- [PROBLEM TO WORK ON]:
When you reach the line containing "Detaljer [tab] (626, 1225)", repeat that line and each one after it exactly until the records end, leaving out pictures.

- [RECORDS FOR THE EXERCISE]:
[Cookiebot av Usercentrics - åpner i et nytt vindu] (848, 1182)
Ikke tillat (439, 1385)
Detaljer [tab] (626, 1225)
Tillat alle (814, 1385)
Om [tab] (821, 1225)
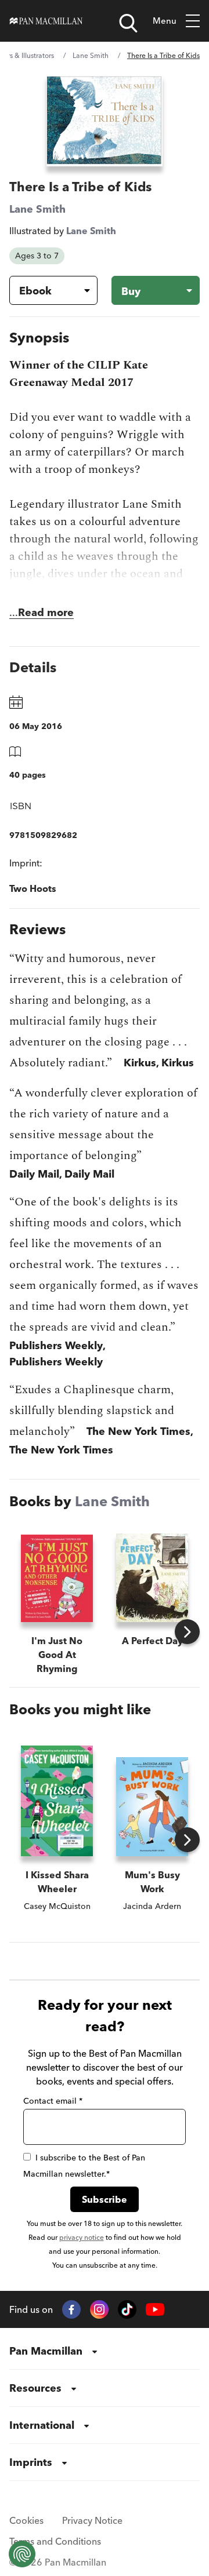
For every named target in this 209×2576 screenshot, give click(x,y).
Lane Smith (91, 55)
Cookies (26, 2520)
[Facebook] (71, 2309)
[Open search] (128, 23)
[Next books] (187, 1631)
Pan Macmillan (45, 2351)
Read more (46, 612)
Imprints (30, 2462)
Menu (164, 20)
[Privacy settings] (22, 2554)
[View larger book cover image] (104, 120)
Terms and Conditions (55, 2541)
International (41, 2425)
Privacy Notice (92, 2520)
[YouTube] (155, 2309)
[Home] (46, 21)
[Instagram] (99, 2309)
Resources (35, 2388)
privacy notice (81, 2237)
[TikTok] (127, 2309)
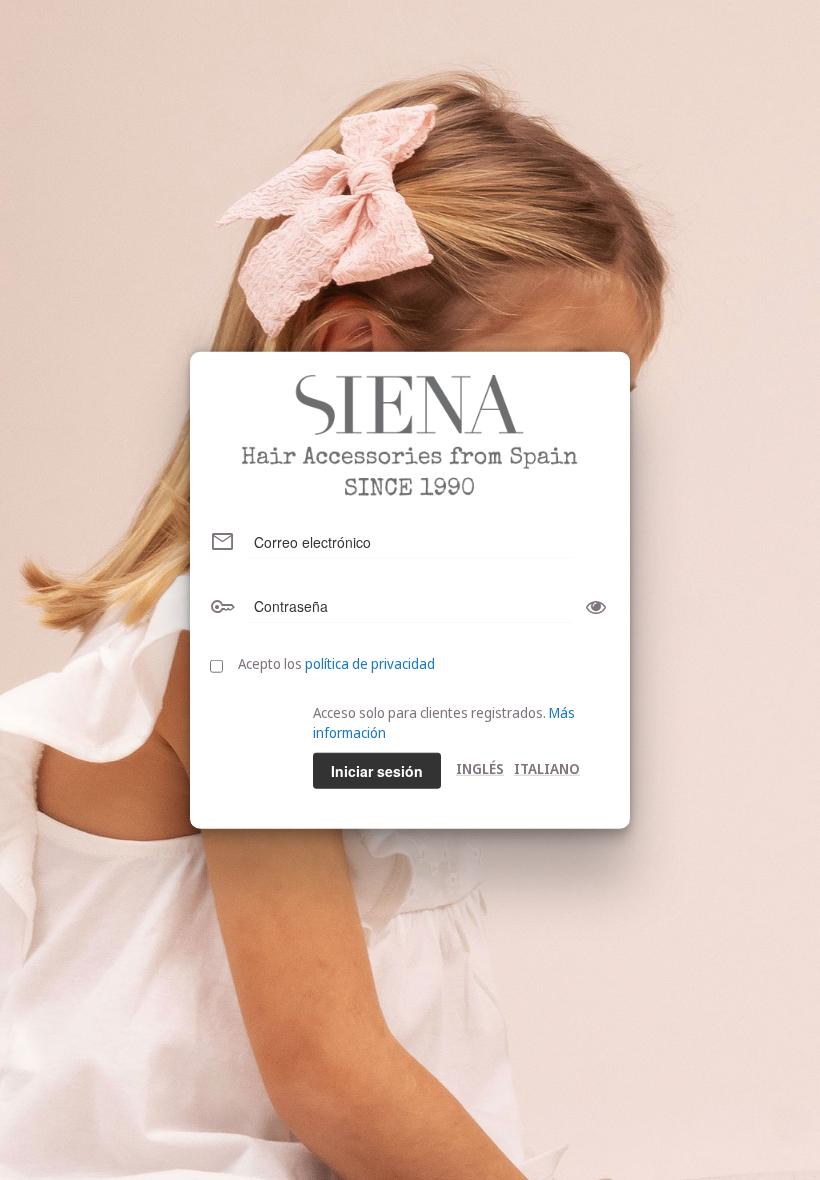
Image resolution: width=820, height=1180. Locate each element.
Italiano (547, 767)
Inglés (480, 767)
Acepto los (336, 662)
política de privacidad (370, 662)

- [OUTPUT OF THE EXERCISE]:
Detaljer [tab] (626, 1225)
Tillat alle (814, 1385)
Om [tab] (821, 1225)
For every named target in this 209×2576 screenshot, give click(x,y).
Lane Smith (91, 55)
Cookies (26, 2520)
[Facebook] (71, 2309)
[Open search] (128, 23)
[Next books] (187, 1631)
Pan Macmillan (45, 2351)
Read more (46, 612)
Imprints (30, 2462)
Menu (164, 20)
[Privacy settings] (22, 2554)
[View larger book cover image] (104, 120)
Terms and Conditions (55, 2541)
International (41, 2425)
Privacy Notice (92, 2520)
[YouTube] (155, 2309)
[Home] (46, 21)
[Instagram] (99, 2309)
Resources (35, 2388)
privacy notice (81, 2237)
[TikTok] (127, 2309)
Image resolution: width=820, height=1180. Locate each element.
Italiano (547, 767)
Inglés (480, 767)
Acepto los (336, 662)
política de privacidad (370, 662)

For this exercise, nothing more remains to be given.